_Work to complete_: Set down again exactly the lines of the listing below that fall between the line holding "The width and height of the screenshot is (1024, 734)." and the line holding "This screenshot has width=1026, height=802.", inclusive.

_Entries provided_:
:::::
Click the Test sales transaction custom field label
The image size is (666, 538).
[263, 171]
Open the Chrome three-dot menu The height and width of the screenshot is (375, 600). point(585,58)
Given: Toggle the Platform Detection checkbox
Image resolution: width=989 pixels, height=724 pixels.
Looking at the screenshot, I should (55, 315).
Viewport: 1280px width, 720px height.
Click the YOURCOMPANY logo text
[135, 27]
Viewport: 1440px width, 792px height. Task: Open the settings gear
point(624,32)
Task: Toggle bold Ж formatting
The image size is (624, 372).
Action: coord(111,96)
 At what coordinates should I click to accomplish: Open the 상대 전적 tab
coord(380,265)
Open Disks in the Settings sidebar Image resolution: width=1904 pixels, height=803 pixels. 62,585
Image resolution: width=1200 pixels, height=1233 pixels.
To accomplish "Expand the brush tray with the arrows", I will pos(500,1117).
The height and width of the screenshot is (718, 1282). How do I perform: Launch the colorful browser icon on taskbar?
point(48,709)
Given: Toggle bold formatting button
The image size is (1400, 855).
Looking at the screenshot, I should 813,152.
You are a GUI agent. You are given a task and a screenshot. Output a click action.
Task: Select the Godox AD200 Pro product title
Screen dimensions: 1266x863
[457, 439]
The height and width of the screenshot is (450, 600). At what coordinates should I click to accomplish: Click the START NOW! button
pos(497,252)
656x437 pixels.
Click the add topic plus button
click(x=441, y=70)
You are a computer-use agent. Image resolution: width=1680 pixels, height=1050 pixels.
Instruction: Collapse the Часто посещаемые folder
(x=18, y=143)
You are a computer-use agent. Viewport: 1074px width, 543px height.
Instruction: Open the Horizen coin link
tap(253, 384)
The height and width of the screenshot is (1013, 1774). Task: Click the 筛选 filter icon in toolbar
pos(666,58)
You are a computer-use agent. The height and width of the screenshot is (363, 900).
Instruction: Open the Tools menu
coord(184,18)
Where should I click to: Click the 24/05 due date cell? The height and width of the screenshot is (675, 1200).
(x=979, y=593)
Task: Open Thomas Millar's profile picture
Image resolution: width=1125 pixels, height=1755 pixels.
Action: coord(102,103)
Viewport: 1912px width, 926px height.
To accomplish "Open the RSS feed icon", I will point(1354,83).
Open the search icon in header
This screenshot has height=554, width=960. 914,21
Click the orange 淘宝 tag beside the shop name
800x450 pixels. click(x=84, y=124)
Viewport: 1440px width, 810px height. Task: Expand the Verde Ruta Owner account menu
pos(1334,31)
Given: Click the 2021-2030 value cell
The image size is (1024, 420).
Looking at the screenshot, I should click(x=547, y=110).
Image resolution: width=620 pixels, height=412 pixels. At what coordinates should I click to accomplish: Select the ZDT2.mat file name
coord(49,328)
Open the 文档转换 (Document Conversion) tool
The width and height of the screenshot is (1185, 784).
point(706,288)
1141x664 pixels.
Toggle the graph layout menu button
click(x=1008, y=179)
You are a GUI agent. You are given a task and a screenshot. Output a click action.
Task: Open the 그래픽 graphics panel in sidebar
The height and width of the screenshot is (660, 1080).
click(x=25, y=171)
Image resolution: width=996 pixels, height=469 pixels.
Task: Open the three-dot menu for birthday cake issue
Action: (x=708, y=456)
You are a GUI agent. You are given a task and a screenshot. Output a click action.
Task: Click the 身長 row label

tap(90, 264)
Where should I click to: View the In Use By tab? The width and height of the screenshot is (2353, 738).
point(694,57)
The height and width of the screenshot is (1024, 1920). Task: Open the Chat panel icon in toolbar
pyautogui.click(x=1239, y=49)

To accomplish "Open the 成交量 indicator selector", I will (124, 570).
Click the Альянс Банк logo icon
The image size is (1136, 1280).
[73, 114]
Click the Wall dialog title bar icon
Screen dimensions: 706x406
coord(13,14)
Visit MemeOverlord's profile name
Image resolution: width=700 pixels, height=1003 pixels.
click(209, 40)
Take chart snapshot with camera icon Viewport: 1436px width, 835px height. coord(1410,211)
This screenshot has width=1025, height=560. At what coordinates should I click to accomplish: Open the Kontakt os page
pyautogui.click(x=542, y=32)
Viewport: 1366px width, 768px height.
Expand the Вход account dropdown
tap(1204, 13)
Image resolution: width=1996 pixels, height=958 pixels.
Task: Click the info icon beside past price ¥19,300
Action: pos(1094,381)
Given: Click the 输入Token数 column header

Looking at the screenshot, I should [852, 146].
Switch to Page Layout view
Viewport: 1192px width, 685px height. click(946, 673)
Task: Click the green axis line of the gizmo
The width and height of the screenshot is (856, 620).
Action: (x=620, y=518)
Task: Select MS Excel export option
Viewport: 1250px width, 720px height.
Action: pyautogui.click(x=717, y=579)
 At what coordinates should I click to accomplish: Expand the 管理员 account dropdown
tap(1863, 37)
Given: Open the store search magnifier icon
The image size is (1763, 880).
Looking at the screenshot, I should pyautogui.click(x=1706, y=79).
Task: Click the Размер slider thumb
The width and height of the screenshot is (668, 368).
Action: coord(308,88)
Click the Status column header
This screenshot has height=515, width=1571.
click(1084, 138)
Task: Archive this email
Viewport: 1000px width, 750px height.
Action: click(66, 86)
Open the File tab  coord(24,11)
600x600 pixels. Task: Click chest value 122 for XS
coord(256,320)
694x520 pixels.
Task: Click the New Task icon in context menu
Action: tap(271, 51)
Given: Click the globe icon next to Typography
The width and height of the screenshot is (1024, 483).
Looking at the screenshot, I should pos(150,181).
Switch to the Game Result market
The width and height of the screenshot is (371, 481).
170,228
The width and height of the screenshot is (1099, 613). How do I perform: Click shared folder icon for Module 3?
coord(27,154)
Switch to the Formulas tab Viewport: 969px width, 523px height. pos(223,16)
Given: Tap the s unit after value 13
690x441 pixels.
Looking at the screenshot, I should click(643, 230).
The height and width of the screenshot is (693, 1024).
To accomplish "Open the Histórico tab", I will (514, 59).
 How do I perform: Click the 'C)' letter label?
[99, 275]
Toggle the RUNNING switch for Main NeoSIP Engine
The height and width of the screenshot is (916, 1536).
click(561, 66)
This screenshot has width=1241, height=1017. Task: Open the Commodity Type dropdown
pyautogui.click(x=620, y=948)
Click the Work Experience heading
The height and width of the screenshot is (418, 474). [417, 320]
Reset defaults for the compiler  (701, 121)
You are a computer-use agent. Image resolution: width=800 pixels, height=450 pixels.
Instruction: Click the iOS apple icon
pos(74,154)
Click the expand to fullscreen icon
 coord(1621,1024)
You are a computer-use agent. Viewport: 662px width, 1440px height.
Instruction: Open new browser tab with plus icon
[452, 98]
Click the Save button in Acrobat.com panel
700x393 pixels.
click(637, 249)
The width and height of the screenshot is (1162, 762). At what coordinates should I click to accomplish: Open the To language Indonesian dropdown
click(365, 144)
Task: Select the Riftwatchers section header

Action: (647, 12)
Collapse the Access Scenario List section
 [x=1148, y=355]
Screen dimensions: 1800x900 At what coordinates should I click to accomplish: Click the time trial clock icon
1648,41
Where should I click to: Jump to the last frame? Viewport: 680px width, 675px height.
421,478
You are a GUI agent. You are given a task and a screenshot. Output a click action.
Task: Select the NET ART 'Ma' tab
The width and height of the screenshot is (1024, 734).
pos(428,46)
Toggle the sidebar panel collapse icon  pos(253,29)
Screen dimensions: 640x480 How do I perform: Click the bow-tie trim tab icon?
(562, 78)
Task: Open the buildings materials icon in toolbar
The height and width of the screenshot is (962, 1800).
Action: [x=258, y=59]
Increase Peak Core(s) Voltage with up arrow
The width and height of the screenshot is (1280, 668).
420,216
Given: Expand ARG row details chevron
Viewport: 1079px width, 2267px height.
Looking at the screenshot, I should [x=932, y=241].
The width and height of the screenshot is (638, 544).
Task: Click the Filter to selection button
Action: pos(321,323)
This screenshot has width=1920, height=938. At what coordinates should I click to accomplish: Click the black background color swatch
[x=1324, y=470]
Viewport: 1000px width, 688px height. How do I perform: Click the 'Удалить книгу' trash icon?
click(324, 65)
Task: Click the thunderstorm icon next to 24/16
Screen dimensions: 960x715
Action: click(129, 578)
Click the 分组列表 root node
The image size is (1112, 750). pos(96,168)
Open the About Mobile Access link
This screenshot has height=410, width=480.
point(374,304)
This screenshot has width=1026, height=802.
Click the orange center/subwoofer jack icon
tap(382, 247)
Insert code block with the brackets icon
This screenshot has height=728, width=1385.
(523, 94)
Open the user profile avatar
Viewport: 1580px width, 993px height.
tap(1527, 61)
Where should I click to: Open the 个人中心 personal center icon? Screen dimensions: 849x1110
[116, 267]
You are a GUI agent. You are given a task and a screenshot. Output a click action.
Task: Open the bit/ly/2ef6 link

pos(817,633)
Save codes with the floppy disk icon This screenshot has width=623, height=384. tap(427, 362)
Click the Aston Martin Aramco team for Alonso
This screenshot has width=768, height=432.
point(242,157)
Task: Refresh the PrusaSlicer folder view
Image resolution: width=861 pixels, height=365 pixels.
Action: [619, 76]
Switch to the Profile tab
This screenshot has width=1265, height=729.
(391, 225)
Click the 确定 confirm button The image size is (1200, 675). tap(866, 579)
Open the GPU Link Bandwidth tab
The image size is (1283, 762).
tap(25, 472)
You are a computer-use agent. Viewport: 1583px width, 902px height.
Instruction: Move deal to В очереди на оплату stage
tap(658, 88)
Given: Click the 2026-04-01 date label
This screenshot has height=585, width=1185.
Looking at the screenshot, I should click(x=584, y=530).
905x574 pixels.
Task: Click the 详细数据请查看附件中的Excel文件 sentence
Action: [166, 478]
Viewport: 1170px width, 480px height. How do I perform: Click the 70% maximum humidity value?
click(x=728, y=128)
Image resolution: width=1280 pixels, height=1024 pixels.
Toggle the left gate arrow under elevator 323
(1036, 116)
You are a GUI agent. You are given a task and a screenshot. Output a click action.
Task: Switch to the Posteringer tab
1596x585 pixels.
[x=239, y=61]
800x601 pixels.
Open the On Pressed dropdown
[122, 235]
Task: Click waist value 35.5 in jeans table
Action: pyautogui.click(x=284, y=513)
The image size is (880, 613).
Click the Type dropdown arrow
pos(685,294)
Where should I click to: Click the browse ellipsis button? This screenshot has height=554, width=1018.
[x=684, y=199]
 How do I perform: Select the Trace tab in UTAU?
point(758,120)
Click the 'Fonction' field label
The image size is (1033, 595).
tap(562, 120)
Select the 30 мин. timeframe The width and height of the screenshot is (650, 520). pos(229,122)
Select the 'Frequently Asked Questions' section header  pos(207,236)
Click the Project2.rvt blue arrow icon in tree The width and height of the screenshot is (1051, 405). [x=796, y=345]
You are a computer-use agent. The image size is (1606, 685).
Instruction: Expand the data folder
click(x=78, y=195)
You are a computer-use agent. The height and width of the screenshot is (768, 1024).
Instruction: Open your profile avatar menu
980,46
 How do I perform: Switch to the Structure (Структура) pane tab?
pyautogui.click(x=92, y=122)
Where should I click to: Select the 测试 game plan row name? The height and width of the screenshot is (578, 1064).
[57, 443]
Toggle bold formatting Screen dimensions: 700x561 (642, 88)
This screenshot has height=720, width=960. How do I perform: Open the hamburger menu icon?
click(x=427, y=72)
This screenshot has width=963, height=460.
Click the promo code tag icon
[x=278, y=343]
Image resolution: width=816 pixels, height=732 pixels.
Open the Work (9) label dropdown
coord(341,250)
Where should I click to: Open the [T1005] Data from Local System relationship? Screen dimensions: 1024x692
:::::
_Exercise response_:
The width and height of the screenshot is (1024, 734).
pos(428,46)
Toggle the sidebar panel collapse icon  pos(253,29)
Screen dimensions: 640x480 How do I perform: Click the bow-tie trim tab icon?
(562, 78)
Task: Open the buildings materials icon in toolbar
The height and width of the screenshot is (962, 1800).
Action: [x=258, y=59]
Increase Peak Core(s) Voltage with up arrow
The width and height of the screenshot is (1280, 668).
420,216
Given: Expand ARG row details chevron
Viewport: 1079px width, 2267px height.
Looking at the screenshot, I should [x=932, y=241].
The width and height of the screenshot is (638, 544).
Task: Click the Filter to selection button
Action: pos(321,323)
This screenshot has width=1920, height=938. At what coordinates should I click to accomplish: Click the black background color swatch
[x=1324, y=470]
Viewport: 1000px width, 688px height. How do I perform: Click the 'Удалить книгу' trash icon?
click(324, 65)
Task: Click the thunderstorm icon next to 24/16
Screen dimensions: 960x715
Action: click(129, 578)
Click the 分组列表 root node
The image size is (1112, 750). pos(96,168)
Open the About Mobile Access link
This screenshot has height=410, width=480.
point(374,304)
This screenshot has width=1026, height=802.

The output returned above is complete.